Appropriate for ages 7-11.

From the cover;

‘Meet Joe Spud, the richest 12-year-old in the world. Joe has everything he could ever want: his own Formula One racing car, a thousand pairs of trainers, even an orang-utan for a butler!

Yes, Joe has everything he wants, but there’s just one thing he really needs: a friend…’

David Walliams’ first offering, The Boy in the Dress was a mildly subversive but otherwise unremarkable book. Lucky to have both fame and illustrator Quentin Blake on his side, the book was nevertheless a bestseller. His follow-up, Mr Stink, though released under significantly less fan-fare, was awarded The People’s Book Award in 2010.  So we come to the third novel from the Walliams stable: Billionaire Boy.

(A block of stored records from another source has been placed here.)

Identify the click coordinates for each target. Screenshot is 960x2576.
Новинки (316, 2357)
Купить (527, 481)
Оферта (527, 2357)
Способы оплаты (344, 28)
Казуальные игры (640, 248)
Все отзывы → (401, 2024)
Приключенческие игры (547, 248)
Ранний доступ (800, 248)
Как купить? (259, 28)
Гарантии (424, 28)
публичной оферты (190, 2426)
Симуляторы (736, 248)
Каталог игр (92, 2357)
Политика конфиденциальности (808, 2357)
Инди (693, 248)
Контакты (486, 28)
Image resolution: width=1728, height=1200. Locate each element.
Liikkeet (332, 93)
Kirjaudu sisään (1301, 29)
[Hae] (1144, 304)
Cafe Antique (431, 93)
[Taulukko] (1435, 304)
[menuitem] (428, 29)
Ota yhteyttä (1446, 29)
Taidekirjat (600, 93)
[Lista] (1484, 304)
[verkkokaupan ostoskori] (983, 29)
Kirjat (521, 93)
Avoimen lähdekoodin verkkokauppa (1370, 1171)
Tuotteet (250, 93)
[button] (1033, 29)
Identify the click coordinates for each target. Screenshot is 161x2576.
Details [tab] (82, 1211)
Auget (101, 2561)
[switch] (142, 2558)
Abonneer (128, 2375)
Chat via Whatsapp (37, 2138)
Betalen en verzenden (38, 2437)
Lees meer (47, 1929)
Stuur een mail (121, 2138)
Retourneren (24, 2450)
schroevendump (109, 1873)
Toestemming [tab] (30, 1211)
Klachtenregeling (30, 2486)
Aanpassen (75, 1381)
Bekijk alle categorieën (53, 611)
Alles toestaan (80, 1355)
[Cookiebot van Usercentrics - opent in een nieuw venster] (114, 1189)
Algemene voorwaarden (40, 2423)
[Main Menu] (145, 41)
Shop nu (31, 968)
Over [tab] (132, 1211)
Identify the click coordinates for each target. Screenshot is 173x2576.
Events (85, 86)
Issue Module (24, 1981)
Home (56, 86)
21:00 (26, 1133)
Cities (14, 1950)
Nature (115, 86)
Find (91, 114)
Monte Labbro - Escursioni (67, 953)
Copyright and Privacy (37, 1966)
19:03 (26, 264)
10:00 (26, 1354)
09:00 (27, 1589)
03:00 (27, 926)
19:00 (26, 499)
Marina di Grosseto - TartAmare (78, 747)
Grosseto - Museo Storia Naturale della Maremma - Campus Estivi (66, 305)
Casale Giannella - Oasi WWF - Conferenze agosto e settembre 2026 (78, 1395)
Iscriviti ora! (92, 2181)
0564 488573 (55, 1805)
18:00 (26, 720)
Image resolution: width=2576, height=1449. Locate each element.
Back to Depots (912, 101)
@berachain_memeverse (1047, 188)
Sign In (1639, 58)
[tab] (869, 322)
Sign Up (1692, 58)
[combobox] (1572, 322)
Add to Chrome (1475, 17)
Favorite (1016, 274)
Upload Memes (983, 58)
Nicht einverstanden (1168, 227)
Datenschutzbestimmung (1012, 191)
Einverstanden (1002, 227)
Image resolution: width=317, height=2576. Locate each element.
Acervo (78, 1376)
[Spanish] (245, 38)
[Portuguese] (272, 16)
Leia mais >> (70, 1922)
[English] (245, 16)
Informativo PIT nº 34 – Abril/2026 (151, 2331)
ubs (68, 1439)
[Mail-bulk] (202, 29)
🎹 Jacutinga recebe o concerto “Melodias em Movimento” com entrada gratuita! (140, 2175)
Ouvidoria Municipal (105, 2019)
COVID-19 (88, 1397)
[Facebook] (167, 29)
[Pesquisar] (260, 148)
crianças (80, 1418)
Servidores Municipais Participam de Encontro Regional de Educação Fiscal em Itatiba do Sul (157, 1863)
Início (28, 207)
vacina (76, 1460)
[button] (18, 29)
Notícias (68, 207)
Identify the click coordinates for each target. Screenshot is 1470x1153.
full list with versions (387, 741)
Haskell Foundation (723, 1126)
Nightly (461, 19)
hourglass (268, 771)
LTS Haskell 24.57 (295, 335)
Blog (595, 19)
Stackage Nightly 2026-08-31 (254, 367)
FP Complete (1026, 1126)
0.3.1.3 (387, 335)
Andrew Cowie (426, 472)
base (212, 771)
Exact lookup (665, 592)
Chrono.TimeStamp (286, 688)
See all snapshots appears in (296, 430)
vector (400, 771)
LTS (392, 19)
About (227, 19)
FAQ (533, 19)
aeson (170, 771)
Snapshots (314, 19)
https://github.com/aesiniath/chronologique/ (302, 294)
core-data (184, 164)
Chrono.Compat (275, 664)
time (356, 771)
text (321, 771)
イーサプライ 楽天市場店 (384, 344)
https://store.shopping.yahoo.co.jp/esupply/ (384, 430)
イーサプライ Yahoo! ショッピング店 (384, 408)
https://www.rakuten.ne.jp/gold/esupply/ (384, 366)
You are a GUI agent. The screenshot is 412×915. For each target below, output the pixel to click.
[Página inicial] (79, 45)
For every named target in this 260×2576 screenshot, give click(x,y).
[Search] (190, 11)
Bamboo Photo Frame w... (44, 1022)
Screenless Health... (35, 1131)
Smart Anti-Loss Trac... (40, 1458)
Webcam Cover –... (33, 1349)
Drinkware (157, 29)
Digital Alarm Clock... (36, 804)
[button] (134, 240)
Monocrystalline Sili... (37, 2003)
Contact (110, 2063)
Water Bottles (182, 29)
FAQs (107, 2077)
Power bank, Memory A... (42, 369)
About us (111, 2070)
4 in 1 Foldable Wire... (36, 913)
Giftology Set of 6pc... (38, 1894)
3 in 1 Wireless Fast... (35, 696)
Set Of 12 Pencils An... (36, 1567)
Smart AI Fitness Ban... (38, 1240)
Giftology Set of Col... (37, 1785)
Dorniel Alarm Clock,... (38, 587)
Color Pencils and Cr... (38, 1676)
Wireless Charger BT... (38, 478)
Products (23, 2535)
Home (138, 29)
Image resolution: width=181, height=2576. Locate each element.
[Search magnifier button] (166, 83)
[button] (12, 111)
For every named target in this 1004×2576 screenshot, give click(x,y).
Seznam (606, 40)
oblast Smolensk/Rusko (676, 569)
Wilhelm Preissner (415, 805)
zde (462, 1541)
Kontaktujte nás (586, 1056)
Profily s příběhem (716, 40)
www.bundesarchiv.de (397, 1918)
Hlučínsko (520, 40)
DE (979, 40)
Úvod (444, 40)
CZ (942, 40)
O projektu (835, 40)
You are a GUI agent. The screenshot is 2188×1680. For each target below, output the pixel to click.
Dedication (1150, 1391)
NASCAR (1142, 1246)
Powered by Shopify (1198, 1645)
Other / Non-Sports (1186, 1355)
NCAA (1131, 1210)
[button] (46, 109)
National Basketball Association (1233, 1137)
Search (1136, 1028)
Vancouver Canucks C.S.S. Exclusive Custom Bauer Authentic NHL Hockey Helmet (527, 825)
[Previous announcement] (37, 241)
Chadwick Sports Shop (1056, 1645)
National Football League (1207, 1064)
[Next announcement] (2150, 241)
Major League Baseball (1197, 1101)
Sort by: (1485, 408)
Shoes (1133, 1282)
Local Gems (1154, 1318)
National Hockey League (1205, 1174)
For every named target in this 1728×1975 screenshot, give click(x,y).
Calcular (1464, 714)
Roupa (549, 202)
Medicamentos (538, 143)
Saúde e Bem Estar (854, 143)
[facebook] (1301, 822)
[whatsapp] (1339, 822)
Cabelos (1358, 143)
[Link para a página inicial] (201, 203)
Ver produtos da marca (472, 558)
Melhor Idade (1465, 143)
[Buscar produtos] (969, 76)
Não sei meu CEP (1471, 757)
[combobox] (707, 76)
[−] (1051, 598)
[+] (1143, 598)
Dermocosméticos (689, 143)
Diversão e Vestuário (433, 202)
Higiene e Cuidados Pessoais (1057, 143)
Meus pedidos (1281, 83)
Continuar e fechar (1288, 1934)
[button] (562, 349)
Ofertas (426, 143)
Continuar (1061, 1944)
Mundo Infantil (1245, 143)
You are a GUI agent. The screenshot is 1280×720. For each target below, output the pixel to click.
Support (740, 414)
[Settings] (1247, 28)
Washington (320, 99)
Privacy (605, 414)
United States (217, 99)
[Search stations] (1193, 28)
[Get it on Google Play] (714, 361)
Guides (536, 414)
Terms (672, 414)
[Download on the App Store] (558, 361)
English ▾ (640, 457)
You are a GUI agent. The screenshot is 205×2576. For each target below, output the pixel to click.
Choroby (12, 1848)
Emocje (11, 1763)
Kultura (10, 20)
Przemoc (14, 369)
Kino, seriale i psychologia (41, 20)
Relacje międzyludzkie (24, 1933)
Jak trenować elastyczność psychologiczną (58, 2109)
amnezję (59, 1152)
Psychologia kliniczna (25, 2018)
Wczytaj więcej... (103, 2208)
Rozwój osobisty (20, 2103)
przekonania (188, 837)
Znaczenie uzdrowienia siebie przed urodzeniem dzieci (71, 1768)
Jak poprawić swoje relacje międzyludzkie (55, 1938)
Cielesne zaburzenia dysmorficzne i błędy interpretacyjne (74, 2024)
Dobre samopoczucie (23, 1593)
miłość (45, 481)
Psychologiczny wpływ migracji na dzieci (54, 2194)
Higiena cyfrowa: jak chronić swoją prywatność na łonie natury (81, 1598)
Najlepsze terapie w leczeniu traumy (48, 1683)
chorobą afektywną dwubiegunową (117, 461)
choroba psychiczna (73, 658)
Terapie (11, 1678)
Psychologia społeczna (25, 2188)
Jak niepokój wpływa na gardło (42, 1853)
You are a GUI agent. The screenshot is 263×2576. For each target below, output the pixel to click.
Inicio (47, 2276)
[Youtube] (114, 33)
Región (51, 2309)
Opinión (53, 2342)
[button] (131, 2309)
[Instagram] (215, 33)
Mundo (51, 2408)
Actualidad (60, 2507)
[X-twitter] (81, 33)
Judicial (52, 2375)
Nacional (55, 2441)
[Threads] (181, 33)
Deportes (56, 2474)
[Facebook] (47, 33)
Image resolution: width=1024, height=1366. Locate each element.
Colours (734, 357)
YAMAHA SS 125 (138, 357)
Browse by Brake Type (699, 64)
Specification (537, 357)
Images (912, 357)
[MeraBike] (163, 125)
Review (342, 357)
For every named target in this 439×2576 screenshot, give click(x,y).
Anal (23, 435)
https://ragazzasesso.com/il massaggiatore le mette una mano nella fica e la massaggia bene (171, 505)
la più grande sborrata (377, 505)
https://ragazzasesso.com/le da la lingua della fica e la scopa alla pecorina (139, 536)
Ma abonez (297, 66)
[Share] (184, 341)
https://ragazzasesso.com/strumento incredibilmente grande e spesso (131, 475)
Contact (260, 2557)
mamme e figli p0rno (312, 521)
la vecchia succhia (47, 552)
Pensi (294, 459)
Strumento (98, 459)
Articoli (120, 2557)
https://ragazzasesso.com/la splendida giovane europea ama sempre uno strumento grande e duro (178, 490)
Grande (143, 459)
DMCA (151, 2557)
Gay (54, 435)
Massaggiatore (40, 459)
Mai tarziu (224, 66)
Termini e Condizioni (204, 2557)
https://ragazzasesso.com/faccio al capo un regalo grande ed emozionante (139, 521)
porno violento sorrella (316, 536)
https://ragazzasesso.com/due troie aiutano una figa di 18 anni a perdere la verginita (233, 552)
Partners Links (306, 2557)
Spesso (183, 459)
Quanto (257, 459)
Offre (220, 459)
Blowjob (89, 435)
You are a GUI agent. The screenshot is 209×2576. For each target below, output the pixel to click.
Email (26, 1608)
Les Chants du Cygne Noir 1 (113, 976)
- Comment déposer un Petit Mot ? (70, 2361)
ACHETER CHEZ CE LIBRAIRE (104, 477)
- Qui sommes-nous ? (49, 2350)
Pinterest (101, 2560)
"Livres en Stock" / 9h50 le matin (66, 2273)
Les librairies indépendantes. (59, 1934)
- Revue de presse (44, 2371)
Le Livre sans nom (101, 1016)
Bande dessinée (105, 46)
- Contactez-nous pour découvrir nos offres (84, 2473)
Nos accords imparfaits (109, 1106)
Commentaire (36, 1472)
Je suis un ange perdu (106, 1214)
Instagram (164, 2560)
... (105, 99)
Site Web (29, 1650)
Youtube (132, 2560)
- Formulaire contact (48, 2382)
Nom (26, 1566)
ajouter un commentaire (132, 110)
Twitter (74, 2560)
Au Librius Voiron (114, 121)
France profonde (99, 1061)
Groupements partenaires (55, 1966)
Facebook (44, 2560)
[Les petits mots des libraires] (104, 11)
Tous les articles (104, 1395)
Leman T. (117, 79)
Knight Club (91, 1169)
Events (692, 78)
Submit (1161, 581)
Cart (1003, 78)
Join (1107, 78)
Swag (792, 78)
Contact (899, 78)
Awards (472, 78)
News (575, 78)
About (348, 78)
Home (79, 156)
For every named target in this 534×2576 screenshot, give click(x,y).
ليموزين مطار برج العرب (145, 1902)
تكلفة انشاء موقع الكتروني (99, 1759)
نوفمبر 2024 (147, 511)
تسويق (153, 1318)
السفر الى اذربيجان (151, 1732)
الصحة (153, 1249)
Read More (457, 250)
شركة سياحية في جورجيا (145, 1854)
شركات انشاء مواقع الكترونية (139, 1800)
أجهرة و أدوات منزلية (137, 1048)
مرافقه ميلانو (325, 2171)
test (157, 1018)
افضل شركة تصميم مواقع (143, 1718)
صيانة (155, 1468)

Let me get this out of the way before I start. The premise – that money doesn’t buy happiness – is the kind of thing that poor people say when they want to console themselves and rich people say when they’re feeling guilty. And they’re right. Directly, money doesn’t buy happiness. But it really really helps. For every character in lit that finds happiness after losing everything, there are 100 people in actual real life whose lives are made that much better with the provision of a bit of spare cash. The lonely rich kid trope is a common one in television, film and literature, and Billionaire Boy does nothing to challenge the model.